Pythonの実行ファイルとスクリプトへの絶対パスを使用して、ファイルを更新します。
{
"mcpServers": {
"my-sqlite-server": {
"command": "/path/to/my-mcp-server/.venv/bin/python",
"args": ["/path/to/my-mcp-server/server.py"]
}
}
}
相対パスは、ここで最も多い失敗の原因です。Claude Desktopは別のシェル環境で実行されるため、正確に指定しない限り、プロジェクトフォルダの場所を特定できません。
4. 接続の確認
設定を反映させるために、Claude Desktopを完全に再起動してください。メッセージボックスの右下に小さなハンマーのアイコンが表示されているか確認します。表示されていれば、Claudeはツールの登録に成功しています。「ローカルデータベースを確認して、’logs’テーブルの最新の5件を表示して」と頼んでみてください。
ローカルファイルを超えて:プライベートAPIへの接続
MCPはローカルデータベース以外も扱えます。外部に公開されていない社内APIをラップすることも可能です。例えば、私は最近、プライベートな在庫管理API用のサーバーを構築しました。これにより、チャット画面を離れることなく、Claudeに在庫レベルを要約させることができるようになりました。
APIツールの構造は、データベース版とほぼ同じです。
import requests
@mcp.tool()
def check_inventory(sku: str) -> dict:
"""内部APIを介して特定のSKUの在庫レベルを確認します。"""
response = requests.get(f"https://api.internal-tools.com/v1/stock/{sku}")
return response.json()
実践から得られたベストプラクティス
いくつかのサーバーを構築した経験から、MCPのデバッグは一筋縄ではいかないことがわかりました。以下の4つのヒントは、無駄な時間を減らすのに役立つはずです。
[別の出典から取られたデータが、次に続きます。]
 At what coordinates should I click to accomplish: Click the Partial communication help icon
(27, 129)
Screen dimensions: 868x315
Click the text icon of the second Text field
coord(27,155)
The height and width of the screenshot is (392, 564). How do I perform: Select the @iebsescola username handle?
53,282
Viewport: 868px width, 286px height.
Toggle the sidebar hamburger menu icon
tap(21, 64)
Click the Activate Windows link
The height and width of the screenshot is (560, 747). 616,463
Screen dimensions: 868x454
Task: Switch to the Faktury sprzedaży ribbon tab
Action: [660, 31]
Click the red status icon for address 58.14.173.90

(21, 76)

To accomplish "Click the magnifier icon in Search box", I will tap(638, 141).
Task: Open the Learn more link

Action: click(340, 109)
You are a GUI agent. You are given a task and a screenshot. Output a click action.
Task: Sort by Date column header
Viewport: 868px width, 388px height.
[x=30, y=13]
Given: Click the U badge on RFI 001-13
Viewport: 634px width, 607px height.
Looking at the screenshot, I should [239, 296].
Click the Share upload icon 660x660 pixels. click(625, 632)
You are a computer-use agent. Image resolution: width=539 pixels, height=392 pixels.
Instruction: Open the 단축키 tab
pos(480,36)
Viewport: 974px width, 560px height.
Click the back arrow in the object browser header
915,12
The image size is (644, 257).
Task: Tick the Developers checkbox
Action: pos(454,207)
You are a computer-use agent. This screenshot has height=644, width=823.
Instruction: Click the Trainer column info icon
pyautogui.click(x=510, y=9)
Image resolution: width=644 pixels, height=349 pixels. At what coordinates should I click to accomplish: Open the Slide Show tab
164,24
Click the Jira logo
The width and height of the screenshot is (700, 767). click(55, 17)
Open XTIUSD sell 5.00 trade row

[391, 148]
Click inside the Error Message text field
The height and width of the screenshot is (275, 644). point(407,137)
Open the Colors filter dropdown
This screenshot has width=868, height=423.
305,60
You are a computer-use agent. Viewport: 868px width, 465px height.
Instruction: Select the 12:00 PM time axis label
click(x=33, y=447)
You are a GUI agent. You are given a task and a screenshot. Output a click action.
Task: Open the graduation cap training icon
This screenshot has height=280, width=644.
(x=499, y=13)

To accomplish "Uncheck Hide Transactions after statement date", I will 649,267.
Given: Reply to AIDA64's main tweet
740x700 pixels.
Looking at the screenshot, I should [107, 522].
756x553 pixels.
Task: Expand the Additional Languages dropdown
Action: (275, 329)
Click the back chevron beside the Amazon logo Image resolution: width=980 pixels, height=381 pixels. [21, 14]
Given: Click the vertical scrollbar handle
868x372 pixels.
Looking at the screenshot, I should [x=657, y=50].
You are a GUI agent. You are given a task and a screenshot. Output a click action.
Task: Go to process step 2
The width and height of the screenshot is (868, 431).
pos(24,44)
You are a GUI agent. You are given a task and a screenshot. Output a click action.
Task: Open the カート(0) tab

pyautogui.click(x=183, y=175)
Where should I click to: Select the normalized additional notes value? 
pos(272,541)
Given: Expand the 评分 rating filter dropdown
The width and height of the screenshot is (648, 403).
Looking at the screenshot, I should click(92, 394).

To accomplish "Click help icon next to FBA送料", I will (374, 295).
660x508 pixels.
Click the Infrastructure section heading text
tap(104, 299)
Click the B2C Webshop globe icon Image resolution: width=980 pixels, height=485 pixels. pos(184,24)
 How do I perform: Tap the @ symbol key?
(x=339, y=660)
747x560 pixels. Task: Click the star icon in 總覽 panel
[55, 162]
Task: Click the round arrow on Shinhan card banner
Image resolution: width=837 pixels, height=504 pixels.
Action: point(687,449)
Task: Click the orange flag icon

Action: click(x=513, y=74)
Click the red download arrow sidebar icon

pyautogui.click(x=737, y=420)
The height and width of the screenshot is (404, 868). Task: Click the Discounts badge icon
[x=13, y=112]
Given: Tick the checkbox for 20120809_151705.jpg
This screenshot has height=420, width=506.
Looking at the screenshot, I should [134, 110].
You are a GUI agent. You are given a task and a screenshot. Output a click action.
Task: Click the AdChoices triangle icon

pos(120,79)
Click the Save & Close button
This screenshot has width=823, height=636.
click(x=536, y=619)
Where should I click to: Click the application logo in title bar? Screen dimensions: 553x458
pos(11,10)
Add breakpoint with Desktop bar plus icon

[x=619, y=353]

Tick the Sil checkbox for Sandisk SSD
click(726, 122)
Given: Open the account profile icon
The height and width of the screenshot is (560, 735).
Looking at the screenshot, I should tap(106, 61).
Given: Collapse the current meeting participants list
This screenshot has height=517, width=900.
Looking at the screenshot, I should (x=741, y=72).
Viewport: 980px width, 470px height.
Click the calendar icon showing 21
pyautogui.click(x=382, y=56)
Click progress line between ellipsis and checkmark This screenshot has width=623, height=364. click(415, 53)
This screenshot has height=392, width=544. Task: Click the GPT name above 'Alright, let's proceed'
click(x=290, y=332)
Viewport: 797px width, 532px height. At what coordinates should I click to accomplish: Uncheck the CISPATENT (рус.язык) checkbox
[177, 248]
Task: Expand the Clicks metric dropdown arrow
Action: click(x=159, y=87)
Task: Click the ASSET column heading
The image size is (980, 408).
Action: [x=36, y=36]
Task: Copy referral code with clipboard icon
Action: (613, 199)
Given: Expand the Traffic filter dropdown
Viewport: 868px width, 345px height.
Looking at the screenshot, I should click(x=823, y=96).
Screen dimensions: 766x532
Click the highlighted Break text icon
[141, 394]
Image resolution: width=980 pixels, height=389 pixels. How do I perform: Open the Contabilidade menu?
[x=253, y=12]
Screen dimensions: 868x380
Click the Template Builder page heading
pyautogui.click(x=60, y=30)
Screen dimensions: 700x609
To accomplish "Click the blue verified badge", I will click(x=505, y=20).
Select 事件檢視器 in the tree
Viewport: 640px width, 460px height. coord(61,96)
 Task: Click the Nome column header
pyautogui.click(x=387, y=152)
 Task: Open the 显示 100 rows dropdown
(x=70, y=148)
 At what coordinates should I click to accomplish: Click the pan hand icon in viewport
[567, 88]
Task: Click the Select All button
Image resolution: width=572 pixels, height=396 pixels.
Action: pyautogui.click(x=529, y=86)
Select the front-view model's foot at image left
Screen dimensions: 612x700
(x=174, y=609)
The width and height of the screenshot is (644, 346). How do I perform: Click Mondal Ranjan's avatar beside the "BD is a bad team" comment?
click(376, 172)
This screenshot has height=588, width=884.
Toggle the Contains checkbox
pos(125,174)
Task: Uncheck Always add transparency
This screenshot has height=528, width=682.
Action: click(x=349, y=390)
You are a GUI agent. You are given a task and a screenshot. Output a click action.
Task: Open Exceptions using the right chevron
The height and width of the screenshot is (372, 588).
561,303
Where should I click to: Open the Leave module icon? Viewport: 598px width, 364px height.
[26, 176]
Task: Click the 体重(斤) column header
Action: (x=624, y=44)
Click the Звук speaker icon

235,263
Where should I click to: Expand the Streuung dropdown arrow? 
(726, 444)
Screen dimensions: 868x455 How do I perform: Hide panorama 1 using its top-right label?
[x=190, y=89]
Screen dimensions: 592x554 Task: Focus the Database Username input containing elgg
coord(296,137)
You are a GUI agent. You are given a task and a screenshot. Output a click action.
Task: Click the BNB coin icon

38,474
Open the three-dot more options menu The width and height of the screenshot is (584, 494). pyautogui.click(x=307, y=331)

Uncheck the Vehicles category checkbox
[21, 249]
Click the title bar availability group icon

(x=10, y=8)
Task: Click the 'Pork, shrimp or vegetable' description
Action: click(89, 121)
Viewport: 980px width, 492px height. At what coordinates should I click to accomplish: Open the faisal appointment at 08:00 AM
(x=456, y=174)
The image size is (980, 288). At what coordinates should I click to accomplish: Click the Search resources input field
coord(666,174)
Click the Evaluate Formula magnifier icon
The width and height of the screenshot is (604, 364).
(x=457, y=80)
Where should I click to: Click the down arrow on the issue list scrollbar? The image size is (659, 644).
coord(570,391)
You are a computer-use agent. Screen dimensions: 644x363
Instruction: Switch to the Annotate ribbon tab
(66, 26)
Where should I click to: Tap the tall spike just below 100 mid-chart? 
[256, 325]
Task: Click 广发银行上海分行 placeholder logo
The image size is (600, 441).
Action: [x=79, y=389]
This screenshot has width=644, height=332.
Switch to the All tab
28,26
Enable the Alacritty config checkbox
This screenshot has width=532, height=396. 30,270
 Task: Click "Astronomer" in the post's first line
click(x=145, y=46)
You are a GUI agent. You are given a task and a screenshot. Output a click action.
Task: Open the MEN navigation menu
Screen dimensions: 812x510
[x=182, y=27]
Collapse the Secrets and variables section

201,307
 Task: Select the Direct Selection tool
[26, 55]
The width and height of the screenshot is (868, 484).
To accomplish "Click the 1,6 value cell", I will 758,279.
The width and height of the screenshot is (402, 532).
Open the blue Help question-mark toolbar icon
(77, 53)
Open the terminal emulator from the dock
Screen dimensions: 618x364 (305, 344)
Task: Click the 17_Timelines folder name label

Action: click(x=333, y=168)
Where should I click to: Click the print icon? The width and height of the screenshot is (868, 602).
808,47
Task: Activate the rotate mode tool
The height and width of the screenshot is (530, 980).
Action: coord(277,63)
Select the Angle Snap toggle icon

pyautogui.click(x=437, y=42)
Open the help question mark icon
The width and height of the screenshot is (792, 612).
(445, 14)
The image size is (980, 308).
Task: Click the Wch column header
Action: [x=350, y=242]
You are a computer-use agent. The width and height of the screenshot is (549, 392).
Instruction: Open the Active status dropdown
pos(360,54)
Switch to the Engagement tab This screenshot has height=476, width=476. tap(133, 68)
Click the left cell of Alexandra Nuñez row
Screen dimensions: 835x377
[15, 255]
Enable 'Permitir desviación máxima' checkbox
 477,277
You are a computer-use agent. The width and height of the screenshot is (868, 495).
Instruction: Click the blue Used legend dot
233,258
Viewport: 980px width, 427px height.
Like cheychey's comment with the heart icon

- インスペクターを活用する: Claudeで試す前に、
mcp-inspectorツールを使用してサーバーをテストしてください。Claude Desktopでは見落とされがちなJSON形式のエラーを検出できます。 - ファイルにログを出力する: 通常の
print()文は、stdioストリームを妨害するため、MCP接続を切断してしまいます。代わりにPythonのloggingライブラリを使用して、debug.logファイルなどに書き出すようにしましょう。 - 読み取り専用を徹底する: LLMに
DROPやDELETEの権限を決して与えないでください。AIが生成したクエリによる事故を防ぐため、SELECTのみに制限されたデータベースユーザーを使用してください。 - タイムアウトに注意: Claude Desktopは、ツールの応答に30秒以上かかるとタイムアウトします。データ量が多い場合は、
LIMIT句を使用するか、基本的なキャッシュを実装してください。
最後に
Model Context Protocolはまだ新しいものですが、AIを孤立したサンドボックスとして扱うのをやめるための最も堅牢な方法です。Claudeがデータにアクセスする方法を自動化することで、手動でのコンテキスト管理という摩擦を排除できます。まずは、最もよく使うデータベースのシンプルな読み取り専用ツールから始めてみてください。AIが実際の環境を把握していることで、開発スピードがどれほど向上するか、すぐに実感できるはずです。